═════ Records to use
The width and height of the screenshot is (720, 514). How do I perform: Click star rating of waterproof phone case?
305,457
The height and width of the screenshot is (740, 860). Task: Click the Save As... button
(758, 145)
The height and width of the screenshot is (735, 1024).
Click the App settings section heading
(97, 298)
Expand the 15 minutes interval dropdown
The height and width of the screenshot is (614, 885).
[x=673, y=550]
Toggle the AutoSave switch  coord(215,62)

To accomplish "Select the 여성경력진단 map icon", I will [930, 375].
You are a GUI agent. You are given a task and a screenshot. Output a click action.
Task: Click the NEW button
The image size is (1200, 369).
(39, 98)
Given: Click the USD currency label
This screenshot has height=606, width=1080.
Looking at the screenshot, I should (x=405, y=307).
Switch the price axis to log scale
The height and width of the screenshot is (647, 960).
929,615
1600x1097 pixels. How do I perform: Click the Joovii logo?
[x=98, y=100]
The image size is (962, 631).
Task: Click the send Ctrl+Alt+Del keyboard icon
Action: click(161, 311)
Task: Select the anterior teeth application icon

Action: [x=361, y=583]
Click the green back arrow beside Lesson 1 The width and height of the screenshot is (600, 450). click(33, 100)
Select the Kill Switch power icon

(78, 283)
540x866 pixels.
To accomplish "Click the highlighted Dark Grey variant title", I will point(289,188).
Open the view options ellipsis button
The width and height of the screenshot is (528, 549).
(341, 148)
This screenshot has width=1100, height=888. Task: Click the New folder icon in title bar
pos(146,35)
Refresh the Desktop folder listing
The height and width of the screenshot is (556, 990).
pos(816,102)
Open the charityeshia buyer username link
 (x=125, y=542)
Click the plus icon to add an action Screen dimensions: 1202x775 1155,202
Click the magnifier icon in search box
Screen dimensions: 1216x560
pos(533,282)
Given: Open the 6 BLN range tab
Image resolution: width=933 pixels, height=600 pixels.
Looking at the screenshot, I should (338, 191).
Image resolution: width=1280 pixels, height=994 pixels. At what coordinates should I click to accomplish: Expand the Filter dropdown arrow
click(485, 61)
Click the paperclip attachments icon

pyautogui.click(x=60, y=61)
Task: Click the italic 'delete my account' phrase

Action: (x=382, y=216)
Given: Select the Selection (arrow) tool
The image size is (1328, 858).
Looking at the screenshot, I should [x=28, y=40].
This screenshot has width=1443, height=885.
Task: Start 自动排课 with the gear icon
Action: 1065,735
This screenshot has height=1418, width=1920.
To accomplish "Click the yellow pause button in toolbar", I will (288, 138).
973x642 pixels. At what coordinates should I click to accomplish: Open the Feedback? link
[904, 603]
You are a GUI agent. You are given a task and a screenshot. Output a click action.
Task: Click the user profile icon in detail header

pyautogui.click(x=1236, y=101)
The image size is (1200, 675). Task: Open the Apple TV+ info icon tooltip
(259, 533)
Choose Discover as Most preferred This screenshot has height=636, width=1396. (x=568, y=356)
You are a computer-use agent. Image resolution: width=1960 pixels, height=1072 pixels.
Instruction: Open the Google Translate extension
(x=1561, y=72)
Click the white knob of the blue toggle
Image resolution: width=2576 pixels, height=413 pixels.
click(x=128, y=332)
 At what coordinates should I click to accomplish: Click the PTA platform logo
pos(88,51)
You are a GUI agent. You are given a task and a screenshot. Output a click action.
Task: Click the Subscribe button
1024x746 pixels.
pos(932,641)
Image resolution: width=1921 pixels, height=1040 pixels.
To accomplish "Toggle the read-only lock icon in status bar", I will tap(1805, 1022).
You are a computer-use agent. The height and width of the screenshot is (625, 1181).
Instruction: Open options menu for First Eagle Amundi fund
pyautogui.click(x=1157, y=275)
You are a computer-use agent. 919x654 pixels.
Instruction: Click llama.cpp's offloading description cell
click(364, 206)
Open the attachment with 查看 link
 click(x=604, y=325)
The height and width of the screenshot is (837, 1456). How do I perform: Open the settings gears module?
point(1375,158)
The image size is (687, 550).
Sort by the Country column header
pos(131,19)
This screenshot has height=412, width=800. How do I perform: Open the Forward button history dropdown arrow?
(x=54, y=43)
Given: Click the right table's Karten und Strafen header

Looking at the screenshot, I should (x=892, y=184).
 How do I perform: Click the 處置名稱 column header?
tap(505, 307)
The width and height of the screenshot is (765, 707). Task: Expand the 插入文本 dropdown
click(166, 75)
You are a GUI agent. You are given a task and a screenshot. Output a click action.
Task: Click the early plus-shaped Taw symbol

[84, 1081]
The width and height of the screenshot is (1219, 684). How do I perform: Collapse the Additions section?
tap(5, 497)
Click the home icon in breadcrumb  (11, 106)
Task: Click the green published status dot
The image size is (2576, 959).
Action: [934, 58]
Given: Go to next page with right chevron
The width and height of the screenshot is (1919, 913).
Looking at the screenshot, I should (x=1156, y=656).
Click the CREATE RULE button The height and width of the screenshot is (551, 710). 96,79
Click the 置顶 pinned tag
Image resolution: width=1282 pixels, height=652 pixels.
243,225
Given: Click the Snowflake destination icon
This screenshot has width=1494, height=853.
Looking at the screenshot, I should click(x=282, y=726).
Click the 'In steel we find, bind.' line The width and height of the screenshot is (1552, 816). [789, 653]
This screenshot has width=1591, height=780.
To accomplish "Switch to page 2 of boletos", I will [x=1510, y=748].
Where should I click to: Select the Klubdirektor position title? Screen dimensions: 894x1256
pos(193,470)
══════════
• _Exercise_
The data above needs to be repeated exactly, line for line.

• _Written answer_
The width and height of the screenshot is (720, 514). How do I perform: Click star rating of waterproof phone case?
305,457
The height and width of the screenshot is (740, 860). Task: Click the Save As... button
(758, 145)
The height and width of the screenshot is (735, 1024).
Click the App settings section heading
(97, 298)
Expand the 15 minutes interval dropdown
The height and width of the screenshot is (614, 885).
[x=673, y=550]
Toggle the AutoSave switch  coord(215,62)

To accomplish "Select the 여성경력진단 map icon", I will [930, 375].
You are a GUI agent. You are given a task and a screenshot. Output a click action.
Task: Click the NEW button
The image size is (1200, 369).
(39, 98)
Given: Click the USD currency label
This screenshot has height=606, width=1080.
Looking at the screenshot, I should (x=405, y=307).
Switch the price axis to log scale
The height and width of the screenshot is (647, 960).
929,615
1600x1097 pixels. How do I perform: Click the Joovii logo?
[x=98, y=100]
The image size is (962, 631).
Task: Click the send Ctrl+Alt+Del keyboard icon
Action: click(161, 311)
Task: Select the anterior teeth application icon

Action: [x=361, y=583]
Click the green back arrow beside Lesson 1 The width and height of the screenshot is (600, 450). click(33, 100)
Select the Kill Switch power icon

(78, 283)
540x866 pixels.
To accomplish "Click the highlighted Dark Grey variant title", I will point(289,188).
Open the view options ellipsis button
The width and height of the screenshot is (528, 549).
(341, 148)
This screenshot has width=1100, height=888. Task: Click the New folder icon in title bar
pos(146,35)
Refresh the Desktop folder listing
The height and width of the screenshot is (556, 990).
pos(816,102)
Open the charityeshia buyer username link
 (x=125, y=542)
Click the plus icon to add an action Screen dimensions: 1202x775 1155,202
Click the magnifier icon in search box
Screen dimensions: 1216x560
pos(533,282)
Given: Open the 6 BLN range tab
Image resolution: width=933 pixels, height=600 pixels.
Looking at the screenshot, I should (338, 191).
Image resolution: width=1280 pixels, height=994 pixels. At what coordinates should I click to accomplish: Expand the Filter dropdown arrow
click(485, 61)
Click the paperclip attachments icon

pyautogui.click(x=60, y=61)
Task: Click the italic 'delete my account' phrase

Action: (x=382, y=216)
Given: Select the Selection (arrow) tool
The image size is (1328, 858).
Looking at the screenshot, I should [x=28, y=40].
This screenshot has width=1443, height=885.
Task: Start 自动排课 with the gear icon
Action: 1065,735
This screenshot has height=1418, width=1920.
To accomplish "Click the yellow pause button in toolbar", I will (288, 138).
973x642 pixels. At what coordinates should I click to accomplish: Open the Feedback? link
[904, 603]
You are a GUI agent. You are given a task and a screenshot. Output a click action.
Task: Click the user profile icon in detail header

pyautogui.click(x=1236, y=101)
The image size is (1200, 675). Task: Open the Apple TV+ info icon tooltip
(259, 533)
Choose Discover as Most preferred This screenshot has height=636, width=1396. (x=568, y=356)
You are a computer-use agent. Image resolution: width=1960 pixels, height=1072 pixels.
Instruction: Open the Google Translate extension
(x=1561, y=72)
Click the white knob of the blue toggle
Image resolution: width=2576 pixels, height=413 pixels.
click(x=128, y=332)
 At what coordinates should I click to accomplish: Click the PTA platform logo
pos(88,51)
You are a GUI agent. You are given a task and a screenshot. Output a click action.
Task: Click the Subscribe button
1024x746 pixels.
pos(932,641)
Image resolution: width=1921 pixels, height=1040 pixels.
To accomplish "Toggle the read-only lock icon in status bar", I will tap(1805, 1022).
You are a computer-use agent. The height and width of the screenshot is (625, 1181).
Instruction: Open options menu for First Eagle Amundi fund
pyautogui.click(x=1157, y=275)
You are a computer-use agent. 919x654 pixels.
Instruction: Click llama.cpp's offloading description cell
click(364, 206)
Open the attachment with 查看 link
 click(x=604, y=325)
The height and width of the screenshot is (837, 1456). How do I perform: Open the settings gears module?
point(1375,158)
The image size is (687, 550).
Sort by the Country column header
pos(131,19)
This screenshot has height=412, width=800. How do I perform: Open the Forward button history dropdown arrow?
(x=54, y=43)
Given: Click the right table's Karten und Strafen header

Looking at the screenshot, I should (x=892, y=184).
 How do I perform: Click the 處置名稱 column header?
tap(505, 307)
The width and height of the screenshot is (765, 707). Task: Expand the 插入文本 dropdown
click(166, 75)
You are a GUI agent. You are given a task and a screenshot. Output a click action.
Task: Click the early plus-shaped Taw symbol

[84, 1081]
The width and height of the screenshot is (1219, 684). How do I perform: Collapse the Additions section?
tap(5, 497)
Click the home icon in breadcrumb  (11, 106)
Task: Click the green published status dot
The image size is (2576, 959).
Action: [934, 58]
Given: Go to next page with right chevron
The width and height of the screenshot is (1919, 913).
Looking at the screenshot, I should (x=1156, y=656).
Click the CREATE RULE button The height and width of the screenshot is (551, 710). 96,79
Click the 置顶 pinned tag
Image resolution: width=1282 pixels, height=652 pixels.
243,225
Given: Click the Snowflake destination icon
This screenshot has width=1494, height=853.
Looking at the screenshot, I should click(x=282, y=726).
Click the 'In steel we find, bind.' line The width and height of the screenshot is (1552, 816). [789, 653]
This screenshot has width=1591, height=780.
To accomplish "Switch to page 2 of boletos", I will [x=1510, y=748].
Where should I click to: Select the Klubdirektor position title? Screen dimensions: 894x1256
pos(193,470)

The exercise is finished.